Tidak seorang pun di sana yang salah paham tentang maksud sebenarnya di balik kata-kata Caron.
Semua orang langsung bertindak, bersiap menghadapi apa yang akan terjadi.
Inilah mengapa Gereja Suci mampu mempertahankan kekuasaannya begitu lama—dengan melakukan ritual yang merasuki pikiran orang lain.
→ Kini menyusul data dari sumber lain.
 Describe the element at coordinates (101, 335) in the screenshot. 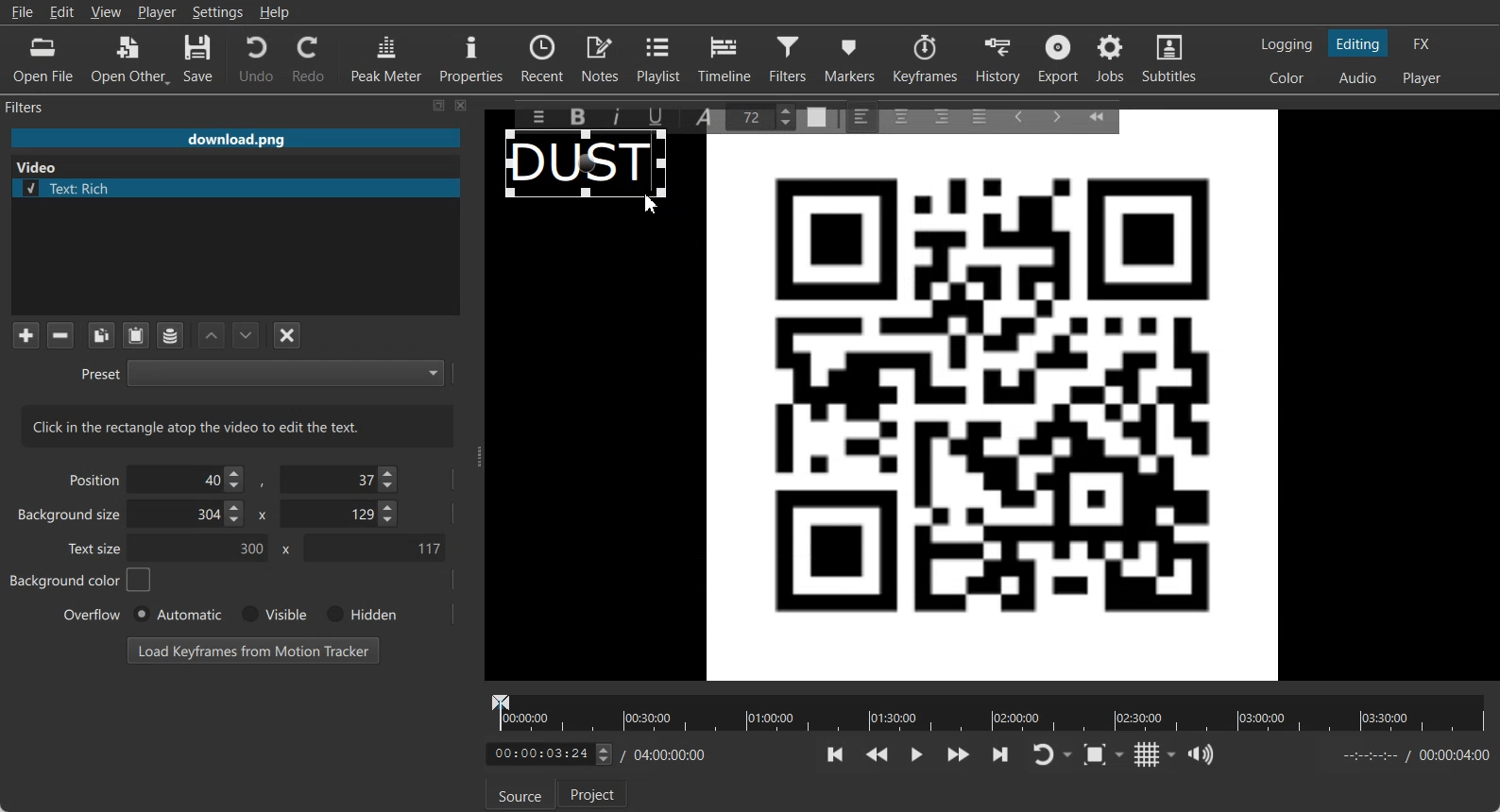

I see `Copy checked filters` at that location.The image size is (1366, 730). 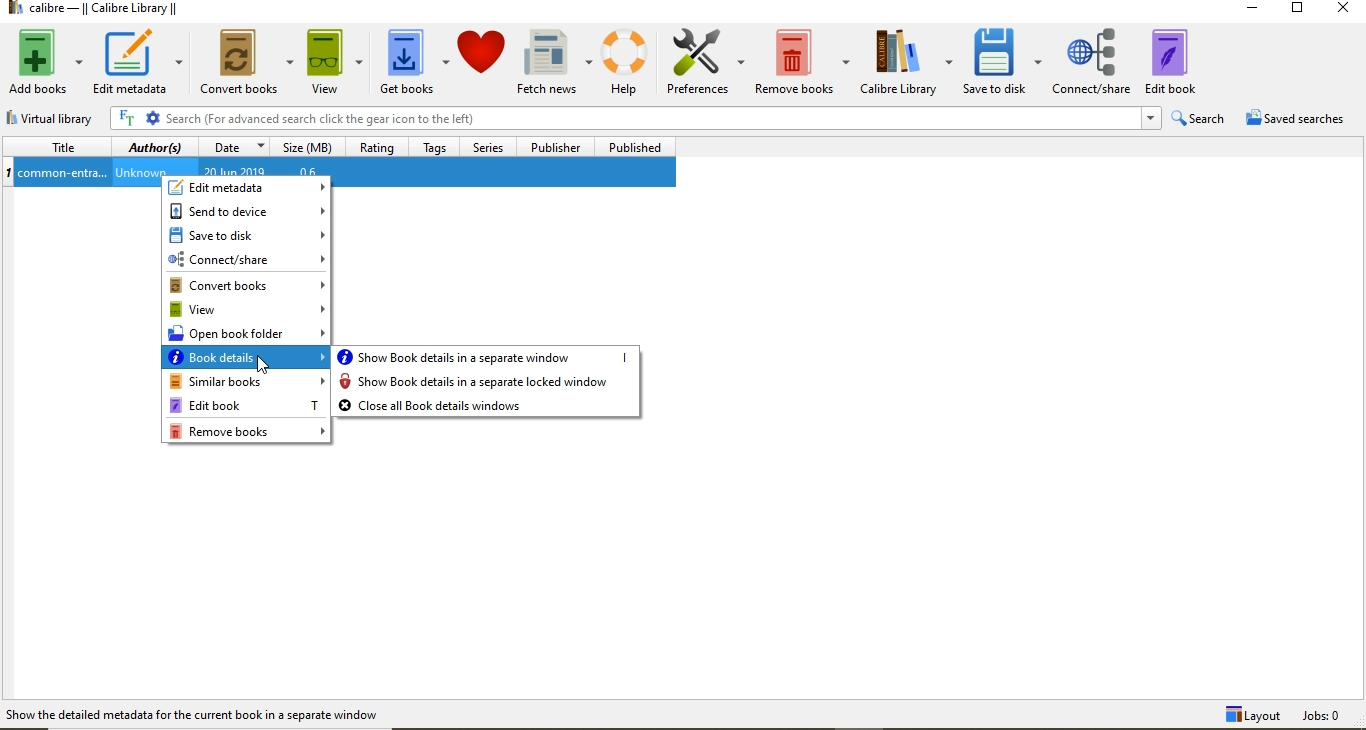 What do you see at coordinates (487, 356) in the screenshot?
I see `show book details in a seperate window` at bounding box center [487, 356].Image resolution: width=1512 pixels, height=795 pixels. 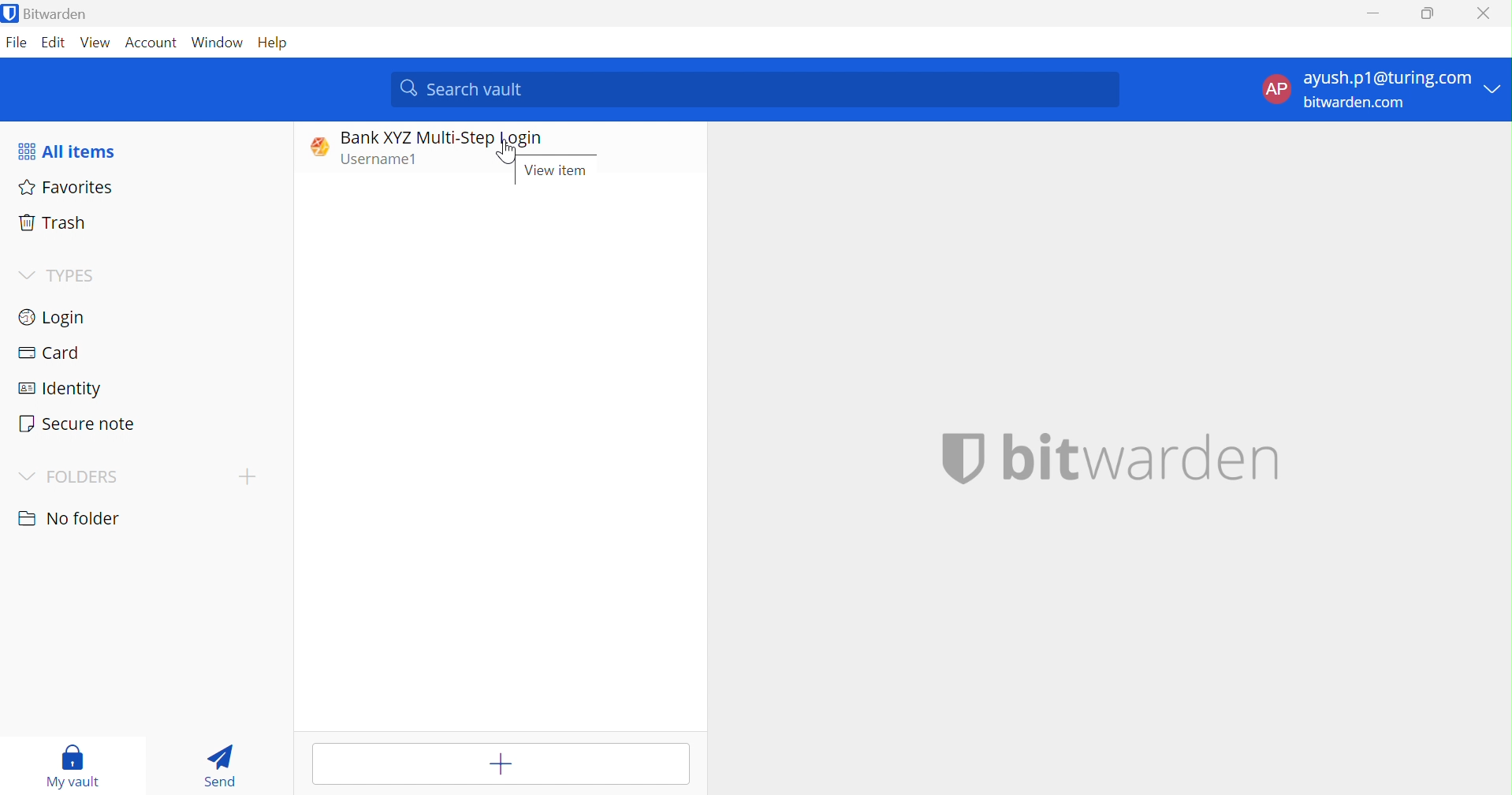 I want to click on Help, so click(x=276, y=44).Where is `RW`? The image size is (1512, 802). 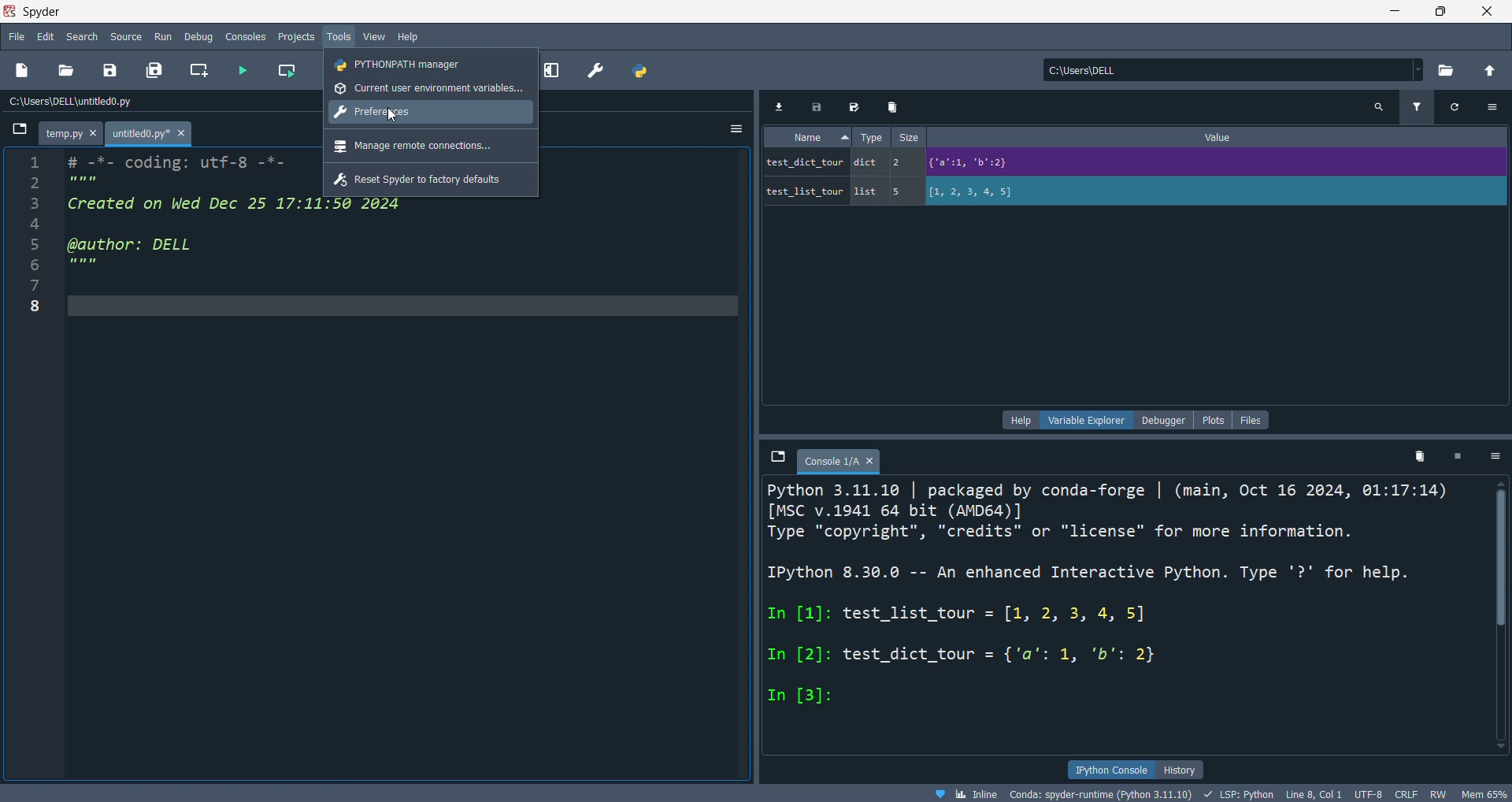
RW is located at coordinates (1442, 793).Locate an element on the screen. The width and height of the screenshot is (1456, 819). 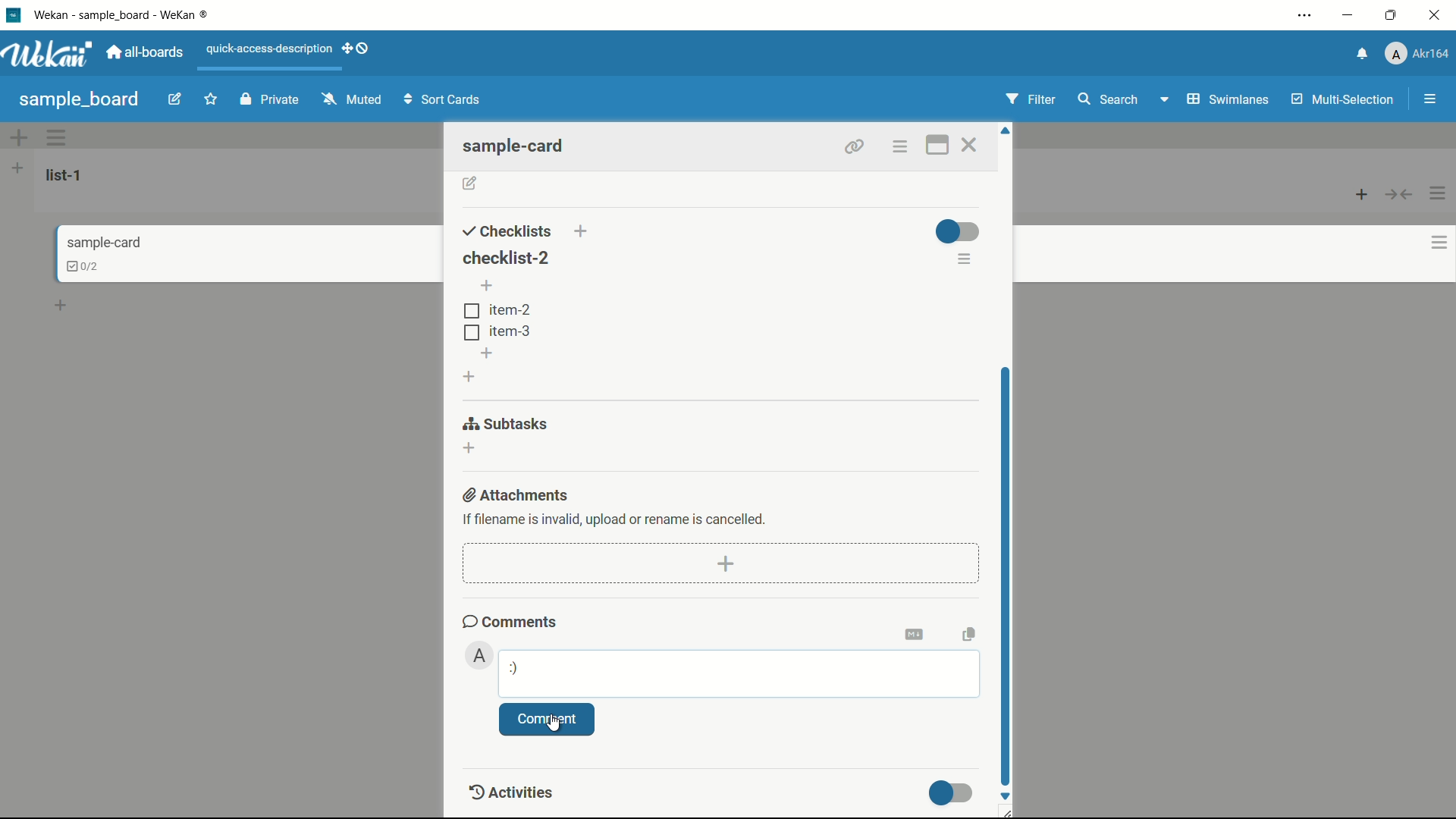
profile is located at coordinates (1420, 54).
Saat mereka bergegas bersiap, Caron tersenyum. Namun kali ini, itu adalah senyum yang tulus, senyum penuh kebencian dan kekejaman.
‘…Taring Hitam.’
Tidak diragukan lagi, mereka merasa seolah-olah dunia berada dalam genggaman mereka, dengan sombongnya percaya bahwa segala sesuatunya berada dalam kendali mereka.
Namun, tak lama kemudian, mereka akan mengetahui kebenarannya.
Ada beberapa musuh di dunia ini yang sebaiknya jangan pernah Anda provokasi.